### Task goal
Data follows below. Repeat exactly the lines between the line holding "[Facebook] (54, 352)" and the line holding "Datenschutz (26, 2483)", inclusive, and nothing more; drop pictures.

(Stored data entries)
^^^^
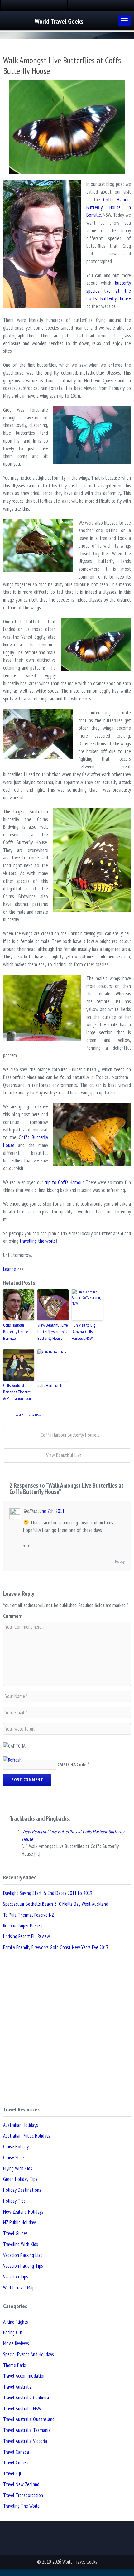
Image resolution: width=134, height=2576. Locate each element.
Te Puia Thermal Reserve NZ (28, 1914)
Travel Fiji (12, 2473)
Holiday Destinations (22, 2189)
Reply (120, 1561)
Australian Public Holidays (26, 2135)
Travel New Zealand (21, 2484)
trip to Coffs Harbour (64, 1182)
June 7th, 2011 (51, 1511)
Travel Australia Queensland (29, 2419)
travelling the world (38, 1240)
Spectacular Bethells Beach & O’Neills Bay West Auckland (55, 1904)
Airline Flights (15, 2321)
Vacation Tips (15, 2276)
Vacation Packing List (22, 2255)
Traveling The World (21, 2505)
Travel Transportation (23, 2495)
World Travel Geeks (59, 21)
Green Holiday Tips (20, 2179)
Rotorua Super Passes (22, 1925)
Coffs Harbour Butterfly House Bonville (15, 1331)
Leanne (9, 1269)
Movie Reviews (16, 2343)
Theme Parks (15, 2365)
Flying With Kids (17, 2168)
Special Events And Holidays (28, 2354)
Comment (13, 1616)
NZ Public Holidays (20, 2222)
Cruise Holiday (16, 2146)
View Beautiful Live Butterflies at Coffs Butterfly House (52, 1331)
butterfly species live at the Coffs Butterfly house (108, 290)
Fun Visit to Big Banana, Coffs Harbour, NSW (84, 1331)
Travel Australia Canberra (26, 2397)
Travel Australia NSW (27, 1415)
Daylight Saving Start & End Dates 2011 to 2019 (47, 1893)
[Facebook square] (33, 5)
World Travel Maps (19, 2287)
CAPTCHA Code (72, 1764)
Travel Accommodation (24, 2375)
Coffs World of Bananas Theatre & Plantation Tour (17, 1391)
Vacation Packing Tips (23, 2265)
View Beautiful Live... (65, 1455)
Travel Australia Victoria (25, 2441)
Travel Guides (15, 2233)
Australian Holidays (20, 2125)
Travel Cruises (15, 2462)
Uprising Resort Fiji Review (26, 1936)
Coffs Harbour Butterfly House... (69, 1434)
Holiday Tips (14, 2200)
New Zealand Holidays (23, 2211)
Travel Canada (16, 2451)
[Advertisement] (67, 2029)
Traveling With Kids (20, 2244)
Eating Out (13, 2332)
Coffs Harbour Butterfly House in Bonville (108, 207)
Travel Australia (17, 2386)
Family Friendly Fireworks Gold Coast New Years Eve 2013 (55, 1947)
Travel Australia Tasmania (26, 2430)
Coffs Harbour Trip (51, 1385)
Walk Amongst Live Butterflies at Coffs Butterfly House (62, 65)
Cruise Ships (14, 2157)
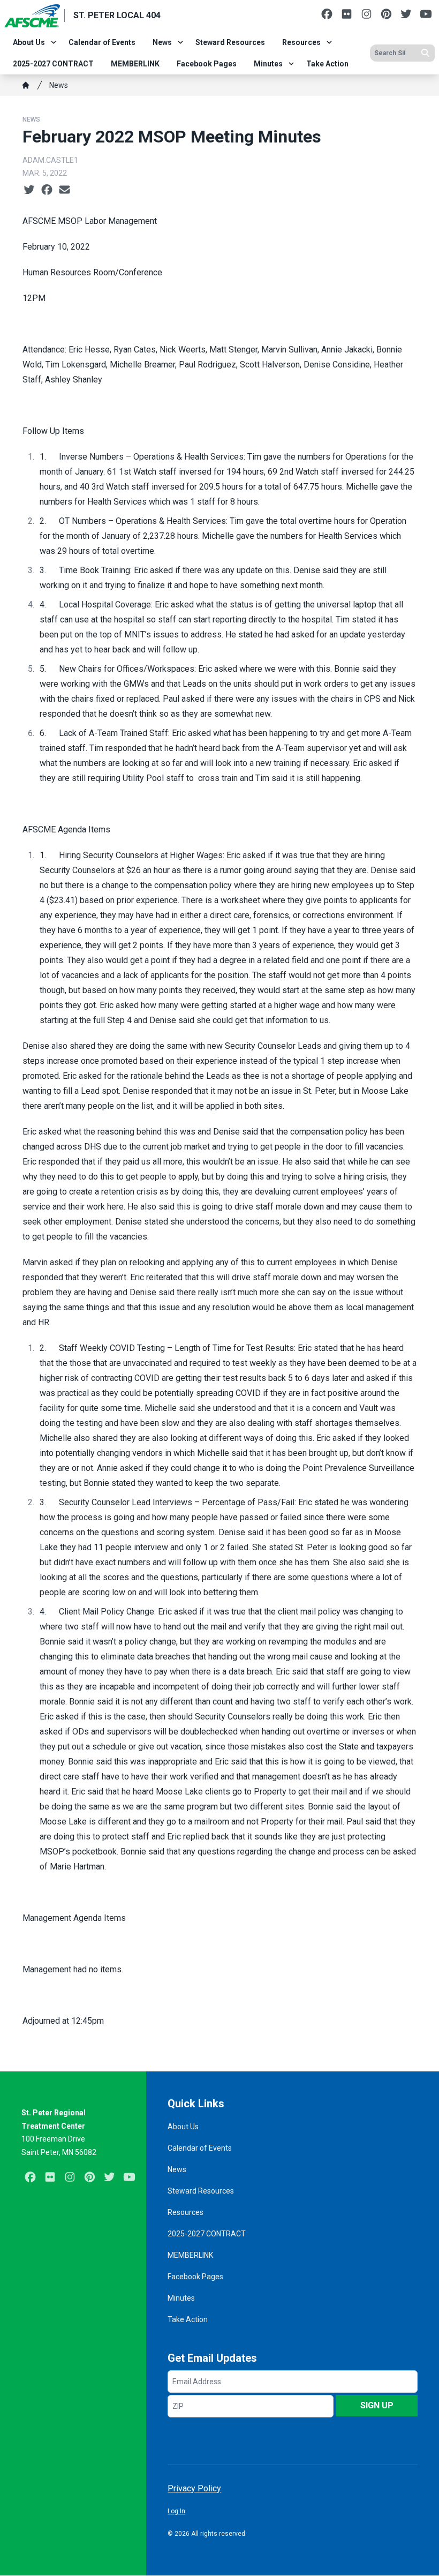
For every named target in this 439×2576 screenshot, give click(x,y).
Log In (176, 2511)
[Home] (25, 85)
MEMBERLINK (135, 63)
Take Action (327, 63)
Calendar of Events (102, 42)
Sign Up (376, 2405)
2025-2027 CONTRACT (53, 63)
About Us (29, 42)
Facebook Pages (207, 63)
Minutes (268, 63)
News (162, 42)
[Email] (64, 190)
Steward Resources (230, 42)
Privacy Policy (194, 2488)
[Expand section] (53, 42)
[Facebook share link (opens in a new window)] (47, 190)
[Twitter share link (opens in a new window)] (29, 190)
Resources (301, 42)
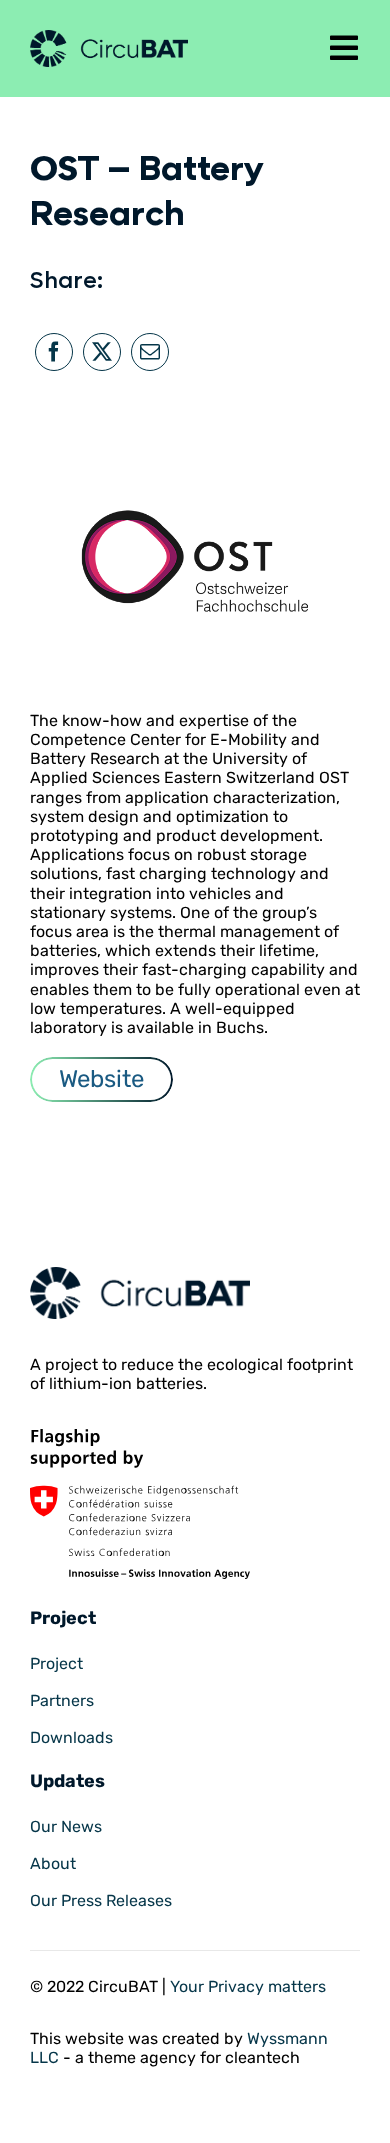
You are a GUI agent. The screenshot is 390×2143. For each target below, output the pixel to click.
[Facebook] (54, 352)
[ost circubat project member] (140, 1274)
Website (101, 1079)
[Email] (150, 352)
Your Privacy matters (248, 1986)
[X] (102, 352)
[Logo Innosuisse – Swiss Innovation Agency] (140, 1436)
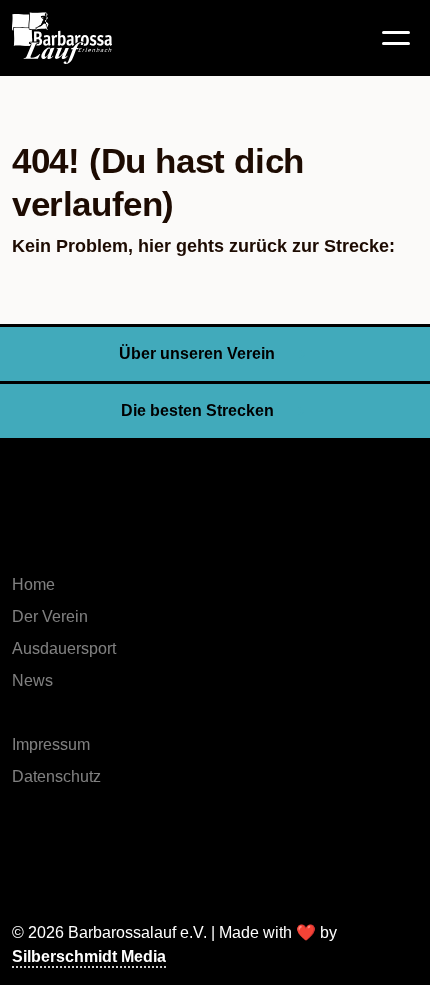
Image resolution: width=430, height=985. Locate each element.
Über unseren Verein (197, 353)
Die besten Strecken (197, 410)
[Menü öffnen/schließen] (396, 38)
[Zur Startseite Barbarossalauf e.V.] (102, 38)
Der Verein (50, 616)
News (32, 680)
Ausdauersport (64, 648)
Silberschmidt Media (89, 956)
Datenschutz (56, 776)
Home (33, 584)
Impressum (51, 744)
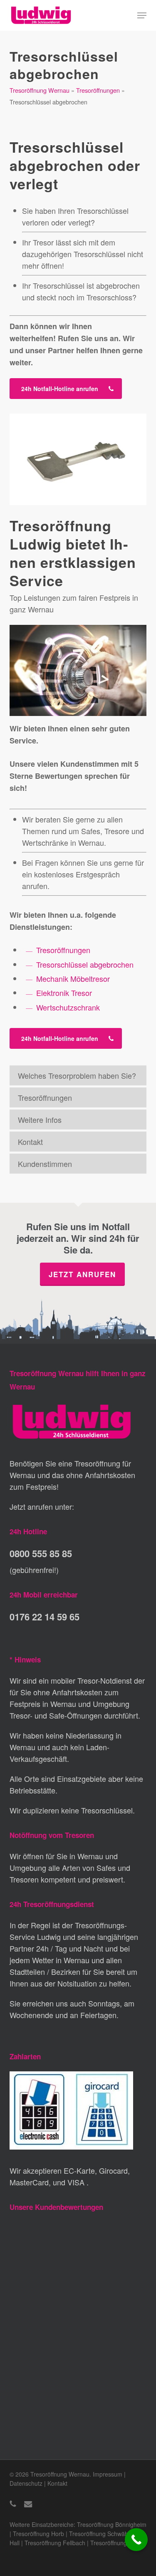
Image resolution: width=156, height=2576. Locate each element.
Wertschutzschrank (68, 1007)
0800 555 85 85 (41, 1553)
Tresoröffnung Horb (38, 2533)
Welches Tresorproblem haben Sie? (77, 1075)
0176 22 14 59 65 (44, 1616)
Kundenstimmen (45, 1163)
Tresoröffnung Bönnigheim (111, 2524)
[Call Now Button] (136, 2539)
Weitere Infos (40, 1119)
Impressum (107, 2474)
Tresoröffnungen (98, 90)
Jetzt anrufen (82, 1274)
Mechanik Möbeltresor (73, 978)
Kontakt (30, 1141)
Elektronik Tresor (64, 992)
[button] (141, 15)
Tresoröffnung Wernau (39, 90)
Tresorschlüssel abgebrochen (85, 964)
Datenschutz (26, 2483)
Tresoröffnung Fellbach (55, 2543)
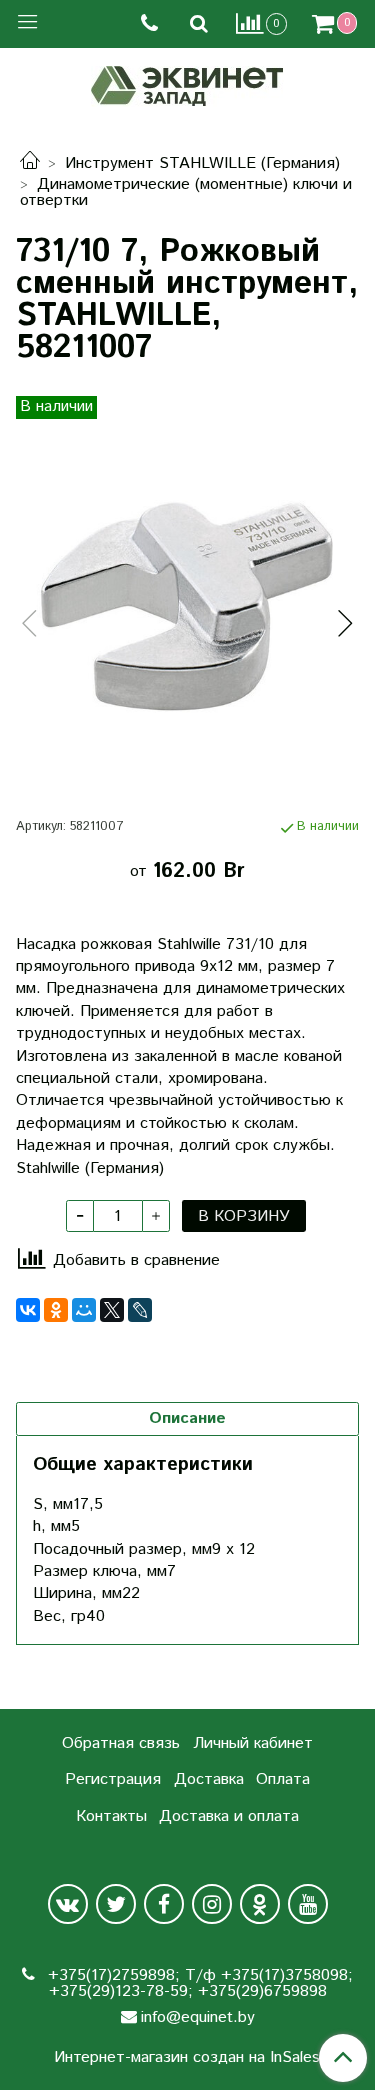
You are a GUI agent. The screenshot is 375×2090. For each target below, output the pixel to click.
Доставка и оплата (229, 1816)
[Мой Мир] (84, 1310)
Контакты (111, 1816)
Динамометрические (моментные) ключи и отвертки (186, 192)
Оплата (283, 1779)
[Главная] (30, 163)
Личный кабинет (253, 1743)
^^^^
### Result
[Facebook] (54, 352)
[ost circubat project member] (140, 1274)
Website (101, 1079)
[Email] (150, 352)
Your Privacy matters (248, 1986)
[X] (102, 352)
[Logo Innosuisse – Swiss Innovation Agency] (140, 1436)
Image resolution: width=430, height=985. Locate each element.
Über unseren Verein (197, 353)
Die besten Strecken (197, 410)
[Menü öffnen/schließen] (396, 38)
[Zur Startseite Barbarossalauf e.V.] (102, 38)
Der Verein (50, 616)
News (32, 680)
Ausdauersport (64, 648)
Silberschmidt Media (89, 956)
Datenschutz (56, 776)
Home (33, 584)
Impressum (51, 744)
Image resolution: width=156, height=2576. Locate each element.
Wertschutzschrank (68, 1007)
0800 555 85 85 (41, 1553)
Tresoröffnung Horb (38, 2533)
Welches Tresorproblem haben Sie? (77, 1075)
0176 22 14 59 65 (44, 1616)
Kundenstimmen (45, 1163)
Tresoröffnung Bönnigheim (111, 2524)
[Call Now Button] (136, 2539)
Weitere Infos (40, 1119)
Impressum (107, 2474)
Tresoröffnungen (98, 90)
Jetzt anrufen (82, 1274)
Mechanik Möbeltresor (73, 978)
Kontakt (30, 1141)
Elektronik Tresor (64, 992)
[button] (141, 15)
Tresoröffnung Wernau (39, 90)
Tresorschlüssel abgebrochen (85, 964)
Datenschutz (26, 2483)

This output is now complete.